LING521 - Spring 2017

Exercise #3: Exploring English Intonation I

(1) Start by listening to the pair of clips below. These are two versions of the sentence

It was always a great affair, the Misses Morkan's annual dance.

Version 1:     

Version 2:     

Write down your impressions of phrasing, stress/accent, and tune. What is the stress pattern? Which aspects of the prosody do you think are local or intrinsic to particular words, syllables, or junctures? Which aspects seem to involve relations among elements, or perhaps properties of larger units? What else strikes you about the performances -- for example, do you think that the speaker could produce the sentence in the same way in conversation rather than in reading?

(2) Now listen to this set of readings. The first critical comparison will be the seven versions of the phrase "handsome, clever, and rich". As context, in each case I've given the same speaker's reading of  the whole sentence:

Emma Woodhouse, handsome, clever, and rich, with a comfortable home and happy disposition, seemed to unite some of the best blessings of existence;  and had lived nearly twenty-one years in the world with very little to distress or vex her.

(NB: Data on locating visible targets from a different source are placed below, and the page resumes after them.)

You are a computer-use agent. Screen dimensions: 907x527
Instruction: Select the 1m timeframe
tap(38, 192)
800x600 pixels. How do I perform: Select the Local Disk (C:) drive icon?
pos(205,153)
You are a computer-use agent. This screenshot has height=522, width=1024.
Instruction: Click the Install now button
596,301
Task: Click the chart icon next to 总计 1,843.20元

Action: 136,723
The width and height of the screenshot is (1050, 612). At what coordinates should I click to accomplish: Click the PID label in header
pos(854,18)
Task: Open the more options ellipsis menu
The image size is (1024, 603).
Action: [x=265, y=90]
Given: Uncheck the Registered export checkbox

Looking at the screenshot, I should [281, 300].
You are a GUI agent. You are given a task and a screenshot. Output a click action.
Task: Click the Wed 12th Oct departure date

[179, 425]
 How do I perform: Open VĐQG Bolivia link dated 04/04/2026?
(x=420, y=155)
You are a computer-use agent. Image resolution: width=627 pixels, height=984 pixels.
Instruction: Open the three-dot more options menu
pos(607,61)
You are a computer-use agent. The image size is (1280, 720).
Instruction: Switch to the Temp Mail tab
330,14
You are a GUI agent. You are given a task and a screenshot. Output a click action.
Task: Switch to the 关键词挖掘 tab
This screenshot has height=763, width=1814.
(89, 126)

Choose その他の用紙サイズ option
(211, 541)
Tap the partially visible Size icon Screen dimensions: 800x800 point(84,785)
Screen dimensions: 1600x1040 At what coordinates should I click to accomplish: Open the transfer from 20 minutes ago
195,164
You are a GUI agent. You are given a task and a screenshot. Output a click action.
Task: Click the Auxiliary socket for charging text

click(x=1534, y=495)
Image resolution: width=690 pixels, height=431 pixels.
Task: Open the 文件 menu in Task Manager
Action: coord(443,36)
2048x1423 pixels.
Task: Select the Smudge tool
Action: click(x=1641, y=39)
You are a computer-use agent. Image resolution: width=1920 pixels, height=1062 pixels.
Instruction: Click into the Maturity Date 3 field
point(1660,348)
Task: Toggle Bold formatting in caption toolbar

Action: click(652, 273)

...and then just the critical phrase "handsome, clever, and rich":

Version1:         

Version 2:          

Version3:          

Version4:         

Version5:          

Version6:          

Version7:          


Pick two different-seeming variants of the "handsome, clever, and rich" phrase, and answer the same questions: Which aspects of the prosody do you think are local or intrinsic to particular words, syllables, or junctures? Which aspects seem to involve relations among elements, or perhaps properties of larger units?

(3) Now do the same things for the whole sentence in Version 7. If you feel like it, compare aspects of this performance with aspects of the other six verions.

(4) In harris.sas.upenn.edu:/plab/Audiobooks, you'll find .wav files and .TextGrids for the read chapters that these excerpts come from.

And in /plab/Audiobooks/TheDead/Version1 and /plab/Audiobooks/TheDead/Version2

you'll find two different versions of the James Joyce's short story "The Dead". The sentences in (1) come from the first section of both Versions, which would be

/plab/Audiobooks/TheDead/Version1/NTheDead01.wav
/plab/Audiobooks/TheDead/Version1/NTheDead01.TextGrid

/plab/Audiobooks/TheDead/Version2/TheDead_v2_01.wav
/plab/Audiobooks/TheDead/Version2/TheDead_v2_01.TextGrid
The cited sentences start at about 35 seconds in Version 1, and about 43 seconds in Version 2.

In /plab/Audiobooks/JaneAustenEmma/Chapters/Chapter01
you'll find seven different versions of the first chapter of Jane Austen's novel Emma.  The cited sentence is the first thing in chapter one, and thus the first thing in each of the readings.

Copy the relevant .wav and .TextGrid files from the /plab/Audiobooks directory to your own computer, or at least to a computer where you can interact with the audio.

Now look at the duration, amplitude, and f0 tracks of the selections that you described in (1) - (3).  Note that

How do the various phonetic quantities correspond to your perceptions? In particular, what do the f0 tracks add to your analysis? What features of the f0 track were not salient to your perceptual evaluation? And what things do you hear in the intonational melodies that aren't salient in a visual analysis of the f0 time functions?